**提供文**:
_ _ _
パフォーマンス・アートなので、今回のような大きな美術館での静的な展示だと、Yoko Onoさんの存在と、それに参加した人々が呼応してアクションが起こるという部分がないのは、大切な部分が欠けていることは否めないものの、アイディアが形になるまでの課程が現れているのも興味深いものでした。
Yoko Onoさんの日本語でのInstruction(インストラクション/手引)が、昔の綴りで、「おもう」ではなく「おもふ」等をみて、改めて第二次世界大戦中に既に小学生くらいだったんだな、と思いだしますが、作品は今見ても現代にも、恐らく未来にも即したものです。
展示場の入口には、日本でいうと七夕のような木が数本あり、そこに人々が願いを短冊に書いて結び付ける等、人々がアートに関れるものもありました。さまざまな戦争がヨーロッパの近くで起こっている今、「Peace(平和)」を求めるメッセージが多くあり、改めてアートは人々の心を開いて近づけるものだと思いました。
展示会場を出ると、「Message to our Mums(私たちの母へのメッセージ)」という展示があり、これは、過去に行ったパフォーマンス・アートで、人々が書いたメッセージや写真からのArchive(アーカイヴ/記録)が廊下の一面に貼られていて、新たに付け足すこともできます。「My mom is beautiful(私の母は美しい)」等のメッセージもあれば、「My mother is a broken child (私の母は、壊れた子供)」といったものまで、さまざまでした。
私が好きなYoko Onoさんのメッセージは、以下ですが、「一人でみる夢はただの夢だけれど、みんなで一緒に見る夢は現実になる」というのも、優しいヴィジョンをもったメッセージだと思います。
また、「A HOLE(銃の開けた)穴)」という作品は、大きなガラスに銃弾が貫通した穴があり、“A HOLE GO TO THE OTHER SIDE OF THE GLASS AND SEE THROUGH THE HOLE.” (穴。反対側にまわって、銃の開けた穴をみて)というメッセージが示されています。これは、銃を撃った人の目線から、その銃の弾丸で撃たれた人や、その人の家族・愛している人々・コミュニティーへと自然と別の視点から考え感じることを可能にします。
シンプルな作品に見えるかもしれませんが、実際に最初に銃が入った方向からみて、銃が撃たれた側へと身体的に動いたときに、はっとさせられます。強い否定の言葉や叫びではなく、優しく語りかけられている気がします。それが、Yoko Onoさんの強みなのかもしれません。
Tate GalleryはYoutube Channelももっていて、アーティストとのインタビューや、パフォーマンス・アートとは何か、といったことを、楽しく観ることができます。
_ _ _
**資料**:
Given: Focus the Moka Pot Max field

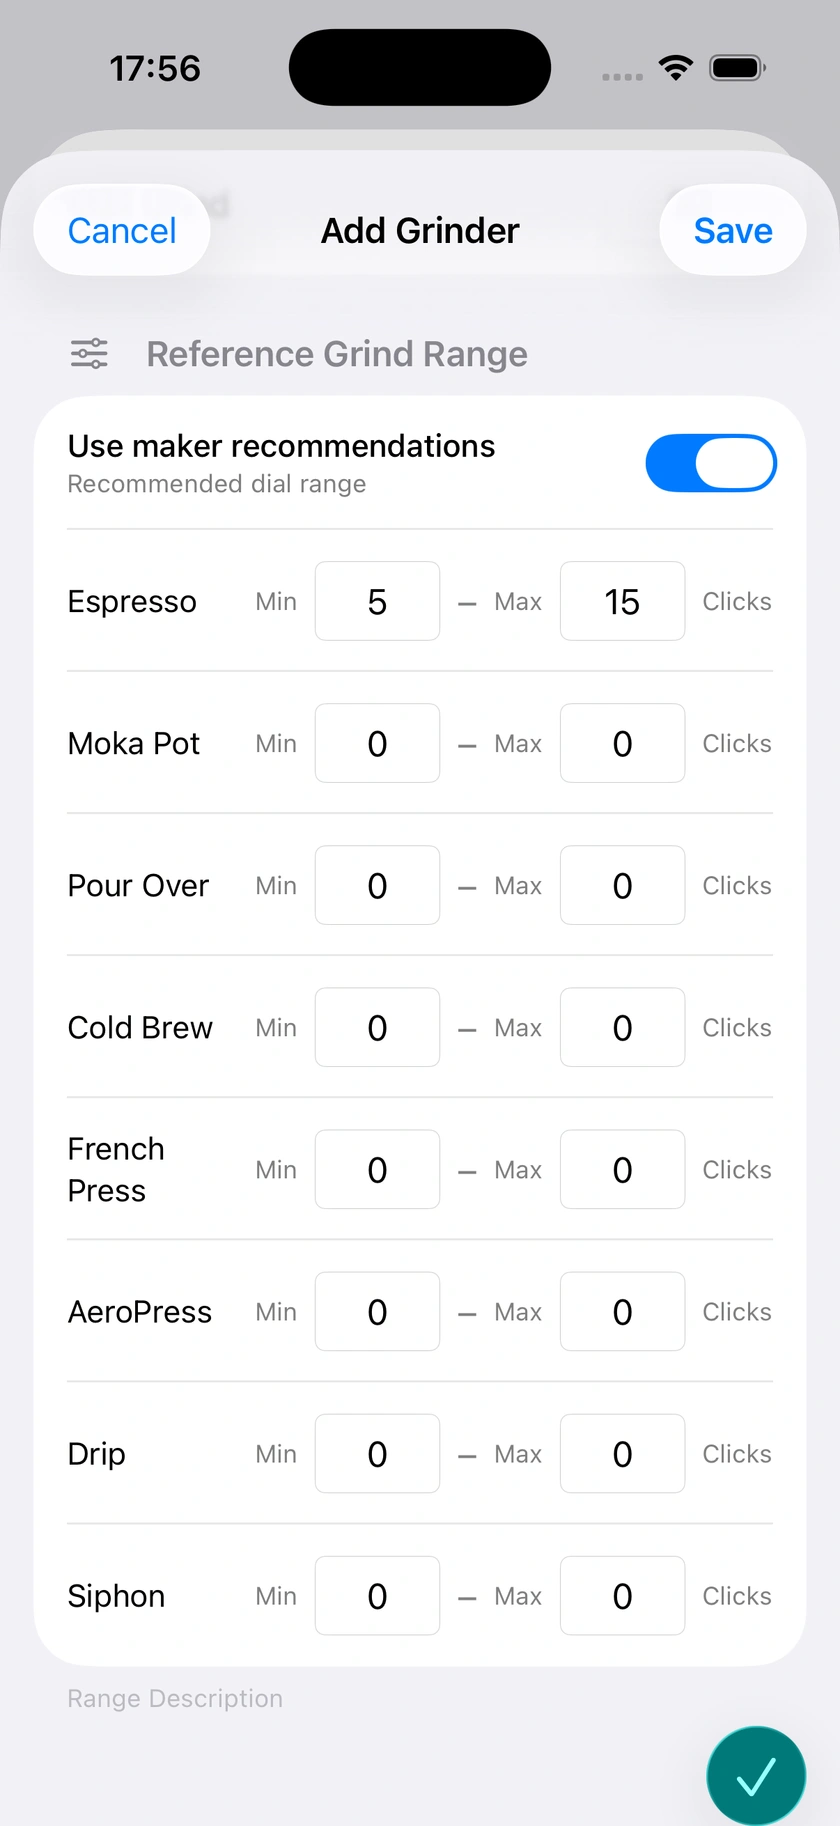Looking at the screenshot, I should [622, 743].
_ _ _
**指示 1**:
Yoko Onoさんの展覧会についての提供文で、「Instruction」から「My mother is a broken child」までの範囲（両端を含む）に出てくる英語の語句のうち、後ろの括弧内に日本語訳が添えられているものはどれですか。すべて挙げてください。
**指示 2**:
Yoko Onoさんの展覧会についての提供文の続きを書いてください。

**最終回答 1**:
Instruction
Peace
Message to our Mums
Archive
My mom is beautiful
My mother is a broken child

**最終回答 2**:
Yoko Onoさんを含むパフォーマンス・アートについては、ここから、興味深いヴィデオがみられます。
ここでは、パフォーマンス・アートについて以下のような説明をしていました。
※翻訳ではなく、このヴィデオの説明プラス私の考察も入っています。
ここでは、パフォーマンス・アーティストのRasheed Araeen(ラシード・アライーン)さんの作品がありますが、いくつかの建築物の部品のようなもの(キューブ上のもの)が雑然とおかれており、訪れた人々がそれを好きな場所に置いてつなげていくと、突然、生き生きとした空間と建築が生まれます。アートワークとスペース、そして参加する人々の間に、落ち着かず動いている生き生きとしたものを生み出します。こういったことが起こるとき、このワークは、performative aspect(パフォーマティヴ・アスペクト/パフォーマティヴな特徴)をもっているといいます。
このアート・フォームが理解され始めたのは1960年代で、アーティストたちが伝統的な芸術のバウンダリーを壊し、芸術とは何か、どうあるべきかについて疑問をなげかけはじめた時期でした。
彼らは、静的な絵画や彫刻よりも、生きている要素が組み合わされたアートは、より現代の状況をうつしだしている、としました。
同時に、彼らは、簡単に買ったり売ったりできないアートを作りたいと思っていました。
「パフォーマンス」という用語は、実演的な面をもっていて、かつ観衆によって目撃されたアートワークだと定義されるようになりました。
でも、パフォーマンスが根付くにつれ、人々は(静的だと思われていた)絵画や彫刻もパフォーマティヴな特徴をもつことができることに気づきます。
Jackson Pollock(ジャクソン・ポロック)のアクション・ペインティング(観衆の前で絵具を投げつけて絵を描く)や、先述したラシードさんのキューブを組み合わせて建築をつくっていくように。
実際、多くのコンテンポラリー・アート(現代アート)は、パフォーマティヴな特徴をもっているようにみえます。
パフォーマンスは絵画や彫刻のような表現手段ではなく、何で作られているかでもなく、パフォーマンスは、アーティストによって使われるツールーどのようにアートが私たち、私たち一般の人々が住む広い意味での社会にどう関わっているか、という疑問を投げかけます。
パフォーマンス・アートは、しばしば実演や観衆という要素が関わるものの、必ずしもそうでないといけないというわけでもありません。
パフォーマティヴな特徴のある写真や文書を通してこれらの質問を投げかけることも簡単にできます。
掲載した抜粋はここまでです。